Date: 18/10/04 (115 review reads)
Rating:

Advantages: well written, humourous, thought provoking

Disadvantages: Not as Knicker Wettingly Hilarious as it's predecessor.

Here it is! The sequel I’ve been waiting for! “In Your Dreams” landed on our doorstep only a matter of days after it’s release at the bargain price of £9.09 from Amazon and that included the delivery! Sorry, I’ve gone exclamation mark mad but I do love a bargain! And as the RRP is £12.99 for this, the latest book from the pen (or more likely the keyboard) of Tom Holt I feel vindicated in getting excited over my purchase! (So be told!)
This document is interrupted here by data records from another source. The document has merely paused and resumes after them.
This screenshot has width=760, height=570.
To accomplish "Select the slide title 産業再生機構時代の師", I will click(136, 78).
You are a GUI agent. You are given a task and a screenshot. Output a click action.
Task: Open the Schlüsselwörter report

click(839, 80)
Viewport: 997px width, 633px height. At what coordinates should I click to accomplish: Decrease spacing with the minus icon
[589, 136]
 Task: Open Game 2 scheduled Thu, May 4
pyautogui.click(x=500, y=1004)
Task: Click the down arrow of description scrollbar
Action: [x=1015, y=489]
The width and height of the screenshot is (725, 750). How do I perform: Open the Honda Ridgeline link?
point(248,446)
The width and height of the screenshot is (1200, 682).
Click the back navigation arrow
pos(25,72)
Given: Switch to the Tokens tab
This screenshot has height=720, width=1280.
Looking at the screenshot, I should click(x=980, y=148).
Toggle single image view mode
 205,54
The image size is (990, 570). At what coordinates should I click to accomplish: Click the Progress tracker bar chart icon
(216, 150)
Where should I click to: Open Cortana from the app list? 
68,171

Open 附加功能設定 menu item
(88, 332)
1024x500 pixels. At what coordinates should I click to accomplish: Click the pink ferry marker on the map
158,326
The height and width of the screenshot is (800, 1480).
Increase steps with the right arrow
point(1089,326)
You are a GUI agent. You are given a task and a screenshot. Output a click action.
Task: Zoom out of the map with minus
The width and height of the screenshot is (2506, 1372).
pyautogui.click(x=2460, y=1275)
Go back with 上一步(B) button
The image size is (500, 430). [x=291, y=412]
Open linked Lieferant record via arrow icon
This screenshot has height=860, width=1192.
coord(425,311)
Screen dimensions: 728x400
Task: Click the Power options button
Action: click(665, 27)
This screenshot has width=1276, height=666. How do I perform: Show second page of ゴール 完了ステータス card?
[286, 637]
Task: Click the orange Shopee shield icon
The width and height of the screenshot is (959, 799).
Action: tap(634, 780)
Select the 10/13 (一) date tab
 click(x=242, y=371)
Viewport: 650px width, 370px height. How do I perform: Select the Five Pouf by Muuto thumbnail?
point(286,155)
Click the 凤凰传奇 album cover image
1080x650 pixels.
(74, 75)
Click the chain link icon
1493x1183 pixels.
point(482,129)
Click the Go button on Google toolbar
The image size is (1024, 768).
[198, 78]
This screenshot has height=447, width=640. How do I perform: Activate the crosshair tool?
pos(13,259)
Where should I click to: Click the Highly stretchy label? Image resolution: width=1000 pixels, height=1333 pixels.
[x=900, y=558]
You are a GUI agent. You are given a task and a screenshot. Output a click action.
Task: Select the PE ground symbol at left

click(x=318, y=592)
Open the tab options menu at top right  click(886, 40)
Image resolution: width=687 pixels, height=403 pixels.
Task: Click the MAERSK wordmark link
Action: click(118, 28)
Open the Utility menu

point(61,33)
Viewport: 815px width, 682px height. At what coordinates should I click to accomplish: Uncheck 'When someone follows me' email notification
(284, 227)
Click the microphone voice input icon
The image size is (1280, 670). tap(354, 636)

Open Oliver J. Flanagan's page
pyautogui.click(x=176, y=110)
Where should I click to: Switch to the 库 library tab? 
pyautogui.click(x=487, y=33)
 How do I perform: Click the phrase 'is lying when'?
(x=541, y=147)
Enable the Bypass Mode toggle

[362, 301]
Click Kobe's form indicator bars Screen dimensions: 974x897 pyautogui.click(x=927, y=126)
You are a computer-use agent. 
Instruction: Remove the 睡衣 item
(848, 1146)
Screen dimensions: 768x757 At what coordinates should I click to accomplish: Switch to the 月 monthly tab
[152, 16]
Right so tearing open the little cardboard package my eager husband and I were greeted with a, well what looked like a posh, stylish novel. In a very rich cream colour the cover had just one stark little black stick figure with a thought bubble coming from his over sized head upon it. Then on top of that was the Authors name in MASSIVE dark and plain print with the title huddled self consciously below it.

If you’ve read of any of Holt’s earlier work you will know that this is not the norm, although The Portable Door (The first book in this series) had a similar look all the ones that came before had very busy front covers with typical comic fantasy illustrations upon them. You know the type of thing that graces the front cover of Pratchett and Rankin books that seems the norm for all fantasy books that fall down on the humorous side of the fence. This looks radically different.

Right so enough of the cosmetics lets get down to the real flesh and bones of the review.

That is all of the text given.